My work life is lived in chunks of time. Day to day, week to week, term to term. Year to year. I suppose most people live on some kind of schedule, unless they are retired and can drift through their days according to their own sense of time. My idea of the perfect life has always been to be master of my own time, to live liberated from the obligation of an externally imposed schedule. It's not surprising. From childhood we mind the clock. We rebel at first, don't we? But eventually we learn to accept and even embrace the clock. We lose our personal sense of rhythm and march with the throng to the same boring beat.
Even though I work in the for-profit career college sector, generally considered the bottom feeder of higher education, I still benefit from its nebulous association with academia. That is, I am lucky enough to work (mostly) a 4-day week, Monday through Thursday, with most Fridays off (the sacred teacher prep day). Except when we make up holidays, but that's another story. It's fantastic working a four-day week. Two days a week I work just 3 to 6 hours and have the rest of the day off. How cool is that?
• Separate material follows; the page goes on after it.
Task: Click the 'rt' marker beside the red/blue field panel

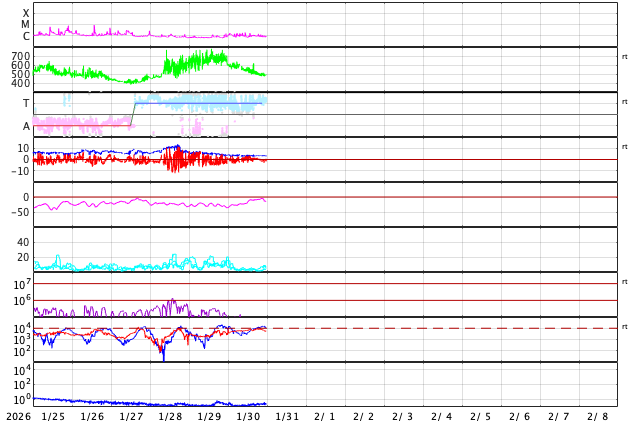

The trade-off is, the other two days a week I work a split shift. That means I essentially have two work days in one. I get up, fix breakfast, and go to work for six hours. Then I go home, go to bed, get up, fix dinner, and go to work for five more hours. So it's like I work six days a week. And then I have a 3-day weekend to catch up on my sleep, my homework, my laundry, my relationships. You might say, wow, if you love your job, that is a great schedule. On the other hand, if you are tired and burned out, it is an endless grind. Guess which category I fall into.
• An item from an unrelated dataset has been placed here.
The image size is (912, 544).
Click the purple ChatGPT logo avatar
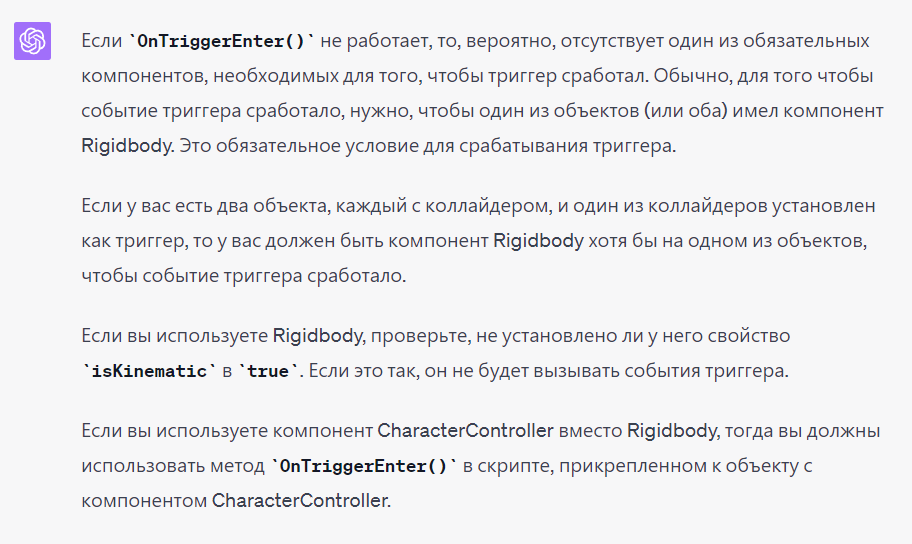pos(33,41)
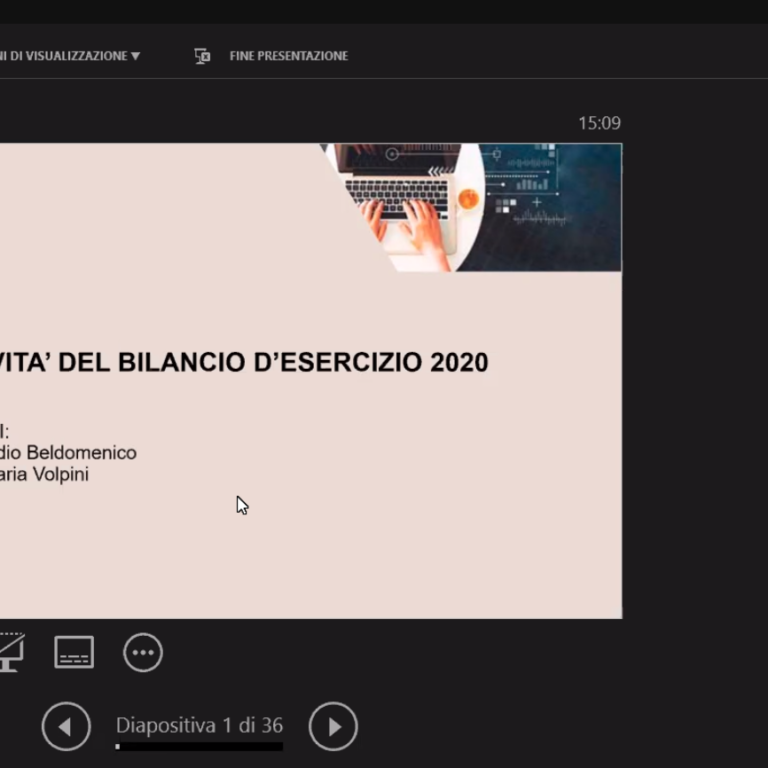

The long days are grueling, especially if I have to be teaching the whole time. The hours telescope into eternity. There are few things more bleak than sitting in a dim computer lab at 10:15 on a winter night waiting for my one or two students to figure out how to save their work and eject the flashdrives they will lose tomorrow. The short days are deceptively liberating. I always assume I will have time to run errands, see friends, go shopping, have some fun, but I'm always too tired to do much beyond the essentials: buy food. The short days are for recuperation and resting up for the next 14-hour day.
As a consequence of this unbalanced work schedule, I've learned to sleep in chunks of time during the week. Six hours at night, two hours during the day. I make up the deficit on the weekend. The schedule drives my meal times, too. I eat twice a day, before work and between work. I get hungry sometimes, while I'm sitting in that computer lab. I try not to think about it.
Day after day, week after week, I follow the lopsided schedule, showing up for a 10-week term. After nine years, I'm just starting to understand the arc of a term. Ten weeks, 20 days, a few inches forward, a few more grams of knowledge shoved into their rigid and weary minds. After every term I'm left with a few memorable moments to carry with me: a card from the student who cried during the first week of the term, thanking me for helping her believe in herself enough to not give up. A new graduate, walking with a bit of a swagger and tossing back a huge grin over her shoulder as she shouldered her backpack one last time. Little moments, big moments.
It's not enough to inspire me to stop whining. I try to notice and embrace those special moments, but they don't motivate me. They just make me tired. Those little shining moments aren't enough payoff for all the hours spent sitting in a lab with only one student, or listening to a student tell me why he can't turn in his assignment today, or discovering that a cabal of paralegals cheated on their keyboarding transcriptions. All the hours on-stage, all the hours when I should have been sleeping, all the hours spent crafting creative assignments for students who had the nerve to catch up on their sleep during my classes... why should I bother to care? Said the burned out teacher.
Tomorrow is the first day of the new term. I must leave by 6:30 a.m. to drive the 25 miles to Wilsonville in rush hour traffic to get to my first class by 7:50. I'm not well-loved in Wilsonville. (Chronic malcontents tend to be pot-stirring troublemakers. And burned out teachers tend to lack compassion for slackers.) I don't care. My hope is that by this time next year I will be someplace else doing something else (hopefully someplace and something better). I refuse to give up on the dream of creating a new relationship with time. In the meantime, I live for my next nap.